Nondescript

Blog 595: First-Time Buyer

The very first time I ever played Baldur’s Gate, I stumbled upon Taerom Fuirim’s Thunderhammer Smithy in Beregost. In his stock, my eyes found a most glorious sight: Full Plate Mail, the most protective armour available in the game. (Actually, I think there’s Full Plate +1 somewhere, but I was only young and somewhat lacking in those completist tendencies that define me now.)

The problem was that it cost 9000 gold. 9000 gold, in a world where I’d barely spent 100 on all my starting gear. 9000 gold was unthinkable. I spent half of the game scrimping and saving, scraping together all that gold so I could outfit Robe the Fighter like a god damn king.

Eventually, I made it, and I gleefully bought that armour.

The Future Was Not Supposed To Be Like This

Not very long after that, I attacked the bandit camp and mini-boss Taugosz Kosann dropped another suit. Oh well, Ajantis got be super-cool too.

(To be fair, Taugosz stopped me in my tracks for a while, so I did have to work hard for that second suit. Just not selling-loot-for-half-the-game hard.)

I never thought there’d be a similar situation in real life, but what is dungeon delving and selling the proceeds if not a full-time job? The travelling adventurer pays little for accommodation and nothing for food (apparently), so a professional raider of instances is not dissimilar to how I’ve spent my last few years living at home while hoarding all the profit from a fledgling career as a software engineer.

• _Task list_:
- A) Answer these questions using the Baldur's Gate blog post, each on its own line:
(i) In which town was Taerom Fuirim's Thunderhammer Smithy?
(ii) How much gold did the Full Plate Mail cost there?
(iii) Which mini-boss dropped a second suit?
- B) In the Baldur's Gate blog post, shorten the paragraph beginning "The problem was that it cost 9000 gold" to one or two sentences, keeping its main facts.
- C) Write the next part of the Baldur's Gate blog post, starting after its final sentence.

• _Provided data_:
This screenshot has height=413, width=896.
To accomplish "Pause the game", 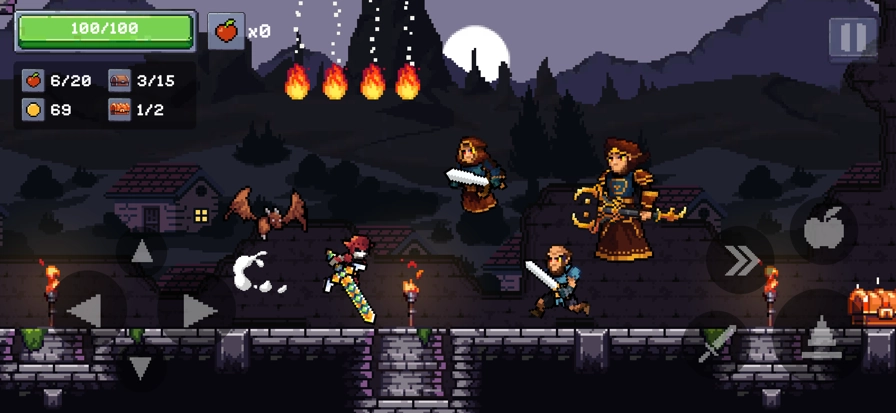I will coord(852,38).
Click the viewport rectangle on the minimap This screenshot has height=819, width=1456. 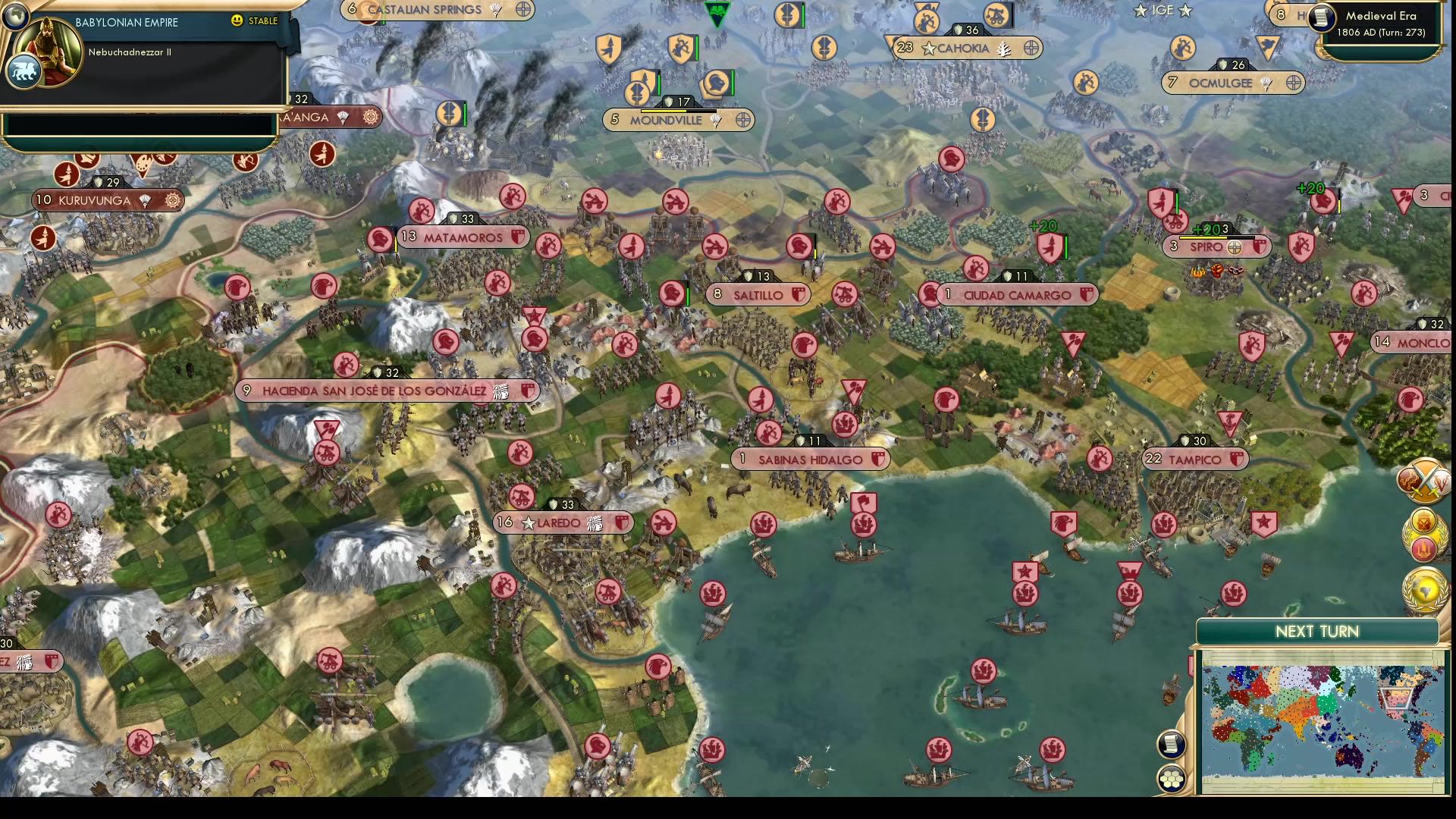[1395, 699]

• _Solved tasks_:
- A)
(i) Beregost
(ii) 9000 gold
(iii) Taugosz Kosann

- B) The Full Plate Mail cost 9000 gold, an unthinkable sum when I'd spent barely 100 on all my starting gear. So I spent half the game saving up to outfit Robe the Fighter like a king.

- C)
So yes, I’ve finally managed to save up the real-world equivalent of that 9000 gold (inflation has been absolute murder since the mid-90s), and splurged it on the real-world equivalent of Full Plate Mail: a flat.

It is unlikely that I will soon murder some villain and steal their flat to end up with a second home, so we’ll have to abandon that inappropriate gaming metaphor now.

Ownage

Buying property is weird. You spend months and months searching, discounting anything with wet rot in the bathroom (believe me, in Edinbvrgh that is 90% of all modern flats), trying to find something with gas central heating (that discounts the 10%), and all of that for a price you can actually afford. You despair, you find nothing at all…

And then within a week, you’ve made an offer and got your verbal acceptance. Whoosh.

You’ve got to be fast, though. It’s easy for buy-to-rent people to sneak in, snapping things up without even viewing them because they don’t care. Well, why would they care? They’re not going to live in it. It’s easier for them to get mortgages too, because they’ve already got portfolios to back it up. Not poor little first-time-buyer Rao Dao Zao, no sirree.

Luckily this flat went on the market at a holiday weekend. It ticked all the boxes so I went back for an immediate second viewing to confirm the kill. Nobody else seemed to have noticed in the mean time, so I took the shot.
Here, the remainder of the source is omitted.